By Jeff Mason and Andrea Shalal

WASHINGTON (Reuters) – The White House on Friday will lay out President Joe Biden’s budget for trillions of dollars in spending on infrastructure, education and other initiatives, but the plan is unlikely to sway Republicans who want to tamp down U.S. government spending.

Biden, a Democrat, will put price tags on his policy priorities in what is expected to be a roughly $6 trillion blueprint for the fiscal year that starts on Oct. 1.

The budget is Biden’s first since taking office in January and is largely a political document that kicks off what will likely be months of difficult negotiations with Congress.

It will build on a partial “skinny budget” the White House released last month that sought spending increases for fighting climate change, cancer and underperforming schools.

The new, longer document will spell out spending plans for other areas, including foreign aid and immigration.

Republicans are unlikely to embrace the plan.

Biden has tussled with Republicans over the price of his initiatives to grow the economy, recover from the pandemic and improve roads and bridges. No Republicans voted for his $1.9 trillion stimulus bill, but some touted its benefits later, drawing some chiding from the president.
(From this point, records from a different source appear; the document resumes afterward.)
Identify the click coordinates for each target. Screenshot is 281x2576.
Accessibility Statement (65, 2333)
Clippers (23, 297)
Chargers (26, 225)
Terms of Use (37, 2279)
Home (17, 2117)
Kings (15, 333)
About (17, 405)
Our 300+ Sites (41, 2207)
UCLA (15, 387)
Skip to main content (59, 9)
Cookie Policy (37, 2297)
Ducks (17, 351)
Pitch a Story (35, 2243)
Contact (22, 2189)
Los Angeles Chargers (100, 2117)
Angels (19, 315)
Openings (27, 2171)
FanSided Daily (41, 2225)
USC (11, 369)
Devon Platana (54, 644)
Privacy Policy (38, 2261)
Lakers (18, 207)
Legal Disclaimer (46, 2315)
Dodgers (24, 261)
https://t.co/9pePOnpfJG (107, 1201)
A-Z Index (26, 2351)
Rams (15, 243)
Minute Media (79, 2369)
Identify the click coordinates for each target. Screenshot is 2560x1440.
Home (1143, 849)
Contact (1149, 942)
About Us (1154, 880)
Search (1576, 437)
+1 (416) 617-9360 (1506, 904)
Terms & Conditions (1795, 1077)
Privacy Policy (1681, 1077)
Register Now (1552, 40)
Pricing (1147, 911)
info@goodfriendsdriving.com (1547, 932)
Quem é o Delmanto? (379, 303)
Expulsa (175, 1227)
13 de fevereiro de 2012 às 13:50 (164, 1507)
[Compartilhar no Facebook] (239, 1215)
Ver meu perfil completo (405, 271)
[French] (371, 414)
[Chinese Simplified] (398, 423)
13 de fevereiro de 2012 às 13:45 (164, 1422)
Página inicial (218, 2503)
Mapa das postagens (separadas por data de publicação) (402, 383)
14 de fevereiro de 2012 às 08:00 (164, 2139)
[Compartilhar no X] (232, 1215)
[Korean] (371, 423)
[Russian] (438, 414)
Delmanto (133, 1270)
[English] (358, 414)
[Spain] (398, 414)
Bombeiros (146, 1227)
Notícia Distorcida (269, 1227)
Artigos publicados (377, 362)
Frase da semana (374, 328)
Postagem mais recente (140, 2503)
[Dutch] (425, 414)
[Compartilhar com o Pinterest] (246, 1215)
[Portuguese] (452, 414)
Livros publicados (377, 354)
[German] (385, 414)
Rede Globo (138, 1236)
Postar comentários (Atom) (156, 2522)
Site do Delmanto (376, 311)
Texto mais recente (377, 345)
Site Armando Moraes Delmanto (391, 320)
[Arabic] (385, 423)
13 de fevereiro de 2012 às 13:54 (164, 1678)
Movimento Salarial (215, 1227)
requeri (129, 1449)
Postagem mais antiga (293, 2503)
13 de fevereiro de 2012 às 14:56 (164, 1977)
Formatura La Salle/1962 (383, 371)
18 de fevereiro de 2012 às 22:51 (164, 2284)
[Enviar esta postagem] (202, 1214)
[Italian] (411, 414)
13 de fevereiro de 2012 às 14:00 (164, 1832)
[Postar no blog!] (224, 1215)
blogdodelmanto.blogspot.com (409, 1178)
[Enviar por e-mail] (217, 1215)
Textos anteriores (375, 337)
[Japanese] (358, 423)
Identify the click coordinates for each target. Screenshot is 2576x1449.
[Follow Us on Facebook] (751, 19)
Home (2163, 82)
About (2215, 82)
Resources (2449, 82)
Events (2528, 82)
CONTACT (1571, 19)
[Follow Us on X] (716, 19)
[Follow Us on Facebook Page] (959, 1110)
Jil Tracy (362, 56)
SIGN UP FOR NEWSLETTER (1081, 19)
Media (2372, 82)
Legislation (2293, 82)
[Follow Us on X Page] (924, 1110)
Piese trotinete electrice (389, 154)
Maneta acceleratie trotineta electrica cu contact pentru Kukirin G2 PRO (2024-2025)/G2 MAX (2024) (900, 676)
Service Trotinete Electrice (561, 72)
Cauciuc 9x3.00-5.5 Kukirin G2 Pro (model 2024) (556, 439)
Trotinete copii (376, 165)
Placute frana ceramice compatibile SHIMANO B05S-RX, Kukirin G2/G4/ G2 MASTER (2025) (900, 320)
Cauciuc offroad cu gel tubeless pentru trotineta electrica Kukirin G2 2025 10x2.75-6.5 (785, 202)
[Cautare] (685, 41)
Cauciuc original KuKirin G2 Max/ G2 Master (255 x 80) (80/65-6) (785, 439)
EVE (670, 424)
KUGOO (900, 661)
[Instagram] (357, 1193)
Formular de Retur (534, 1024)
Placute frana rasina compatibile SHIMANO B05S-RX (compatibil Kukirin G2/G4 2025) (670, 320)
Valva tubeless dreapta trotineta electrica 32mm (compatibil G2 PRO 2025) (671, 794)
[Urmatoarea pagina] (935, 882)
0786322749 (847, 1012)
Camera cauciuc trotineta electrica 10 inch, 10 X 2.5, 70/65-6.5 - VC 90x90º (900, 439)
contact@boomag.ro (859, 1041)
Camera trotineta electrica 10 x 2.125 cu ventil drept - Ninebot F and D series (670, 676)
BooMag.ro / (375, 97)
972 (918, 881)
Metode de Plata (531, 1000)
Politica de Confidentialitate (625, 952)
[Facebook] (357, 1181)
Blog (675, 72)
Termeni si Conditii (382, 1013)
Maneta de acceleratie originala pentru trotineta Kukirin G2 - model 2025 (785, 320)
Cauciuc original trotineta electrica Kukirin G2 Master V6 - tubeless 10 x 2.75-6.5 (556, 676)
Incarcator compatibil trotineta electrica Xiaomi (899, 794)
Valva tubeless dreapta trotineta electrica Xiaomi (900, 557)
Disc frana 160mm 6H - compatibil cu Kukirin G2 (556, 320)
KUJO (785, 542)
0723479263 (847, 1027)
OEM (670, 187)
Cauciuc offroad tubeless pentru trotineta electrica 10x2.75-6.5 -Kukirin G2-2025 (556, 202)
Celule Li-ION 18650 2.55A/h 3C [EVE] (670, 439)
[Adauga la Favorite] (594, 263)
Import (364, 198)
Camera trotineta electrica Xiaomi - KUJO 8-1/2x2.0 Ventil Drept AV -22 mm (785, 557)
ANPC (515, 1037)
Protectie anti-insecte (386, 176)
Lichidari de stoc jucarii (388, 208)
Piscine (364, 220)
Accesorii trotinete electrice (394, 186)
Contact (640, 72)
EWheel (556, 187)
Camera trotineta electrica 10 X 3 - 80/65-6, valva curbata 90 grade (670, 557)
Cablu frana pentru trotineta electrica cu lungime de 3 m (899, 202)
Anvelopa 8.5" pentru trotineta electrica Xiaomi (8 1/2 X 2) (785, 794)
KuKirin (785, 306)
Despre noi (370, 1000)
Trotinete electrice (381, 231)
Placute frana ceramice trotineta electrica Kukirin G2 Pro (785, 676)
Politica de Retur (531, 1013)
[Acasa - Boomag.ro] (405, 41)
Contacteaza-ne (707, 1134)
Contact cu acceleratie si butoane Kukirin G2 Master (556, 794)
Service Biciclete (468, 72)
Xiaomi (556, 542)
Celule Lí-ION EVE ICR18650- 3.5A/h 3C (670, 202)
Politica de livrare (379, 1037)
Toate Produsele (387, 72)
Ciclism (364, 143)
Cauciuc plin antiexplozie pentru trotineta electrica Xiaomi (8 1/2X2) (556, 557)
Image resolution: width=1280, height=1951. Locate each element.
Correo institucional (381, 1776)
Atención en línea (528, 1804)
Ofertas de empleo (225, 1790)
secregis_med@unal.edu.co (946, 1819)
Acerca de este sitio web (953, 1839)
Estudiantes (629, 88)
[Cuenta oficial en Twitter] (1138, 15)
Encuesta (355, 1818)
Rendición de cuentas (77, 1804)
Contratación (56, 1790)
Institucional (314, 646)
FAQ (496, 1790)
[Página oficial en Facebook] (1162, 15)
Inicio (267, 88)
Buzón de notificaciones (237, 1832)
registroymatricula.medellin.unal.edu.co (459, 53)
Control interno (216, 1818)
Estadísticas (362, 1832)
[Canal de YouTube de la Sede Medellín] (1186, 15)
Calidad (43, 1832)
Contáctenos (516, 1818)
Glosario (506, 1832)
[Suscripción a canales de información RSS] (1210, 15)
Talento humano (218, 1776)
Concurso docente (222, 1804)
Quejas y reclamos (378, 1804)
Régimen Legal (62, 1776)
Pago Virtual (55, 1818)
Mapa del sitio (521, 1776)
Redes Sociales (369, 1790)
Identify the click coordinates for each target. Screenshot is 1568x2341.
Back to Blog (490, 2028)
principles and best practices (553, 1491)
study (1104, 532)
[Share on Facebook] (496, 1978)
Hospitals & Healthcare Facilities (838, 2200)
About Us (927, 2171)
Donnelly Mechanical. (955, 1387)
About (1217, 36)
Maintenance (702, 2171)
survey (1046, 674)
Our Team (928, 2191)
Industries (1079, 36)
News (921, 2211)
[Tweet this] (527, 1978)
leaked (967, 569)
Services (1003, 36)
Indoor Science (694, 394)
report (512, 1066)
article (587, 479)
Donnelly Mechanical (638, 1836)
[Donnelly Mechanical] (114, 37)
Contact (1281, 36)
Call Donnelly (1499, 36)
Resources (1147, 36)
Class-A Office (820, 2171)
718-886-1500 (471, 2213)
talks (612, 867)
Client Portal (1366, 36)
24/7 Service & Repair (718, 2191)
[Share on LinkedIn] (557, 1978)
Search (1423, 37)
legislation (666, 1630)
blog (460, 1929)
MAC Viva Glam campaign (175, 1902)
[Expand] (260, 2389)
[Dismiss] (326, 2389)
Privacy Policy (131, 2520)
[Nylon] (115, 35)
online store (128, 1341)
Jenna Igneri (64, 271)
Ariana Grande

Biden’s budget will reflect his initial proposal for some $4 trillion in spending on infrastructure, childcare and public education, including free community college tuition.

The White House has since said it would accept a less costly infrastructure bill of $1.7 trillion instead of the originally proposed $2.2 trillion plan. Republicans countered with a $928 billion offer, which has kept talks alive.

Biden has pledged to fund his proposals by increasing taxes on corporations and wealthy people as he seeks to create a reshaped, more equitable economy in the aftermath of the coronavirus pandemic.

U.S. Treasury Secretary Janet Yellen said on Thursday that the budget would push U.S. debt above the size of the U.S. economy, but would not contribute to inflationary pressures.

Despite the large price tag, not all of the promises Biden made as a presidential candidate will make it into the plan, the White House has said, sparking disappointment from progressive Democrats, who favor bigger increases in spending on social programs and cuts to defense.

The budget will include some $715 billion for the Department of Defense and modernization of the nuclear arsenal to deter China, while also developing future warfare capabilities, according to people familiar with the matter.